Generalized Burnside Algebra of type $B_{n}$

TL;DR

This paper introduces a generalized Burnside algebra for type B Coxeter groups, constructs algebra morphisms, and provides methods to compute conjugacy class sizes and element counts efficiently.

Contribution

It defines a new algebraic structure for type B Coxeter groups and develops tools for analyzing conjugacy classes and element enumeration.

Findings

Constructed a surjective algebra morphism between Mantaci-Reutenauer and Burnside algebras.

Derived formulas for counting conjugacy classes of type B groups.
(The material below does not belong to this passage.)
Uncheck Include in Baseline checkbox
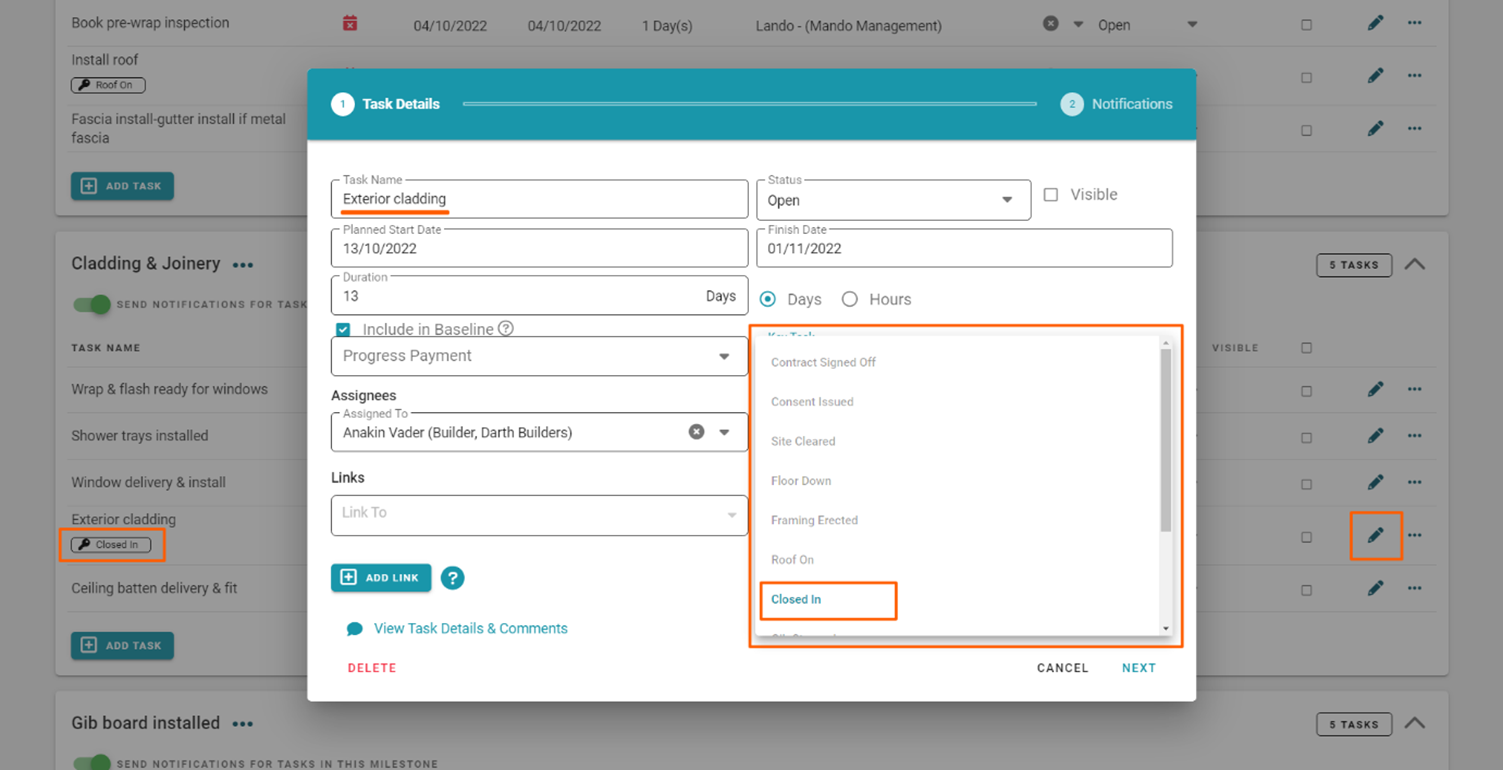This screenshot has height=770, width=1503. click(343, 330)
Developed an effective method to determine the size of elements of type S_n.

Abstract

We define the generalized Burnside algebra $HB(W_{n})$ for $B_{n}$-type Coxeter group $W_{n}$ and construct an surjective algebra morphism between Mantaci-Reutenauer algebra ${\sum}'(W_{n})$ and $HB(W_{n})$. Then, by obtaining the primitive idempotents $(e_{\lambda})_{\lambda \in \mathcal{DP}(n)}$ of $HB(W_{n})$, we consider the image $\textrm{res}_{W_{A}}^{W_{n}}e_{B}$ and $\textrm{ind}_{W_{A}}^{W_{n}}e_{B}^{A}$ under restriction and induction map between generalized Burnside algebras. We give an alternative formula to compute the elements number of conjugate classes of $W_{n}$. We also obtain an effective method to determine the size of $\mathcal{C}(S_{n})$ which is the set of elements of type $S_{n}$.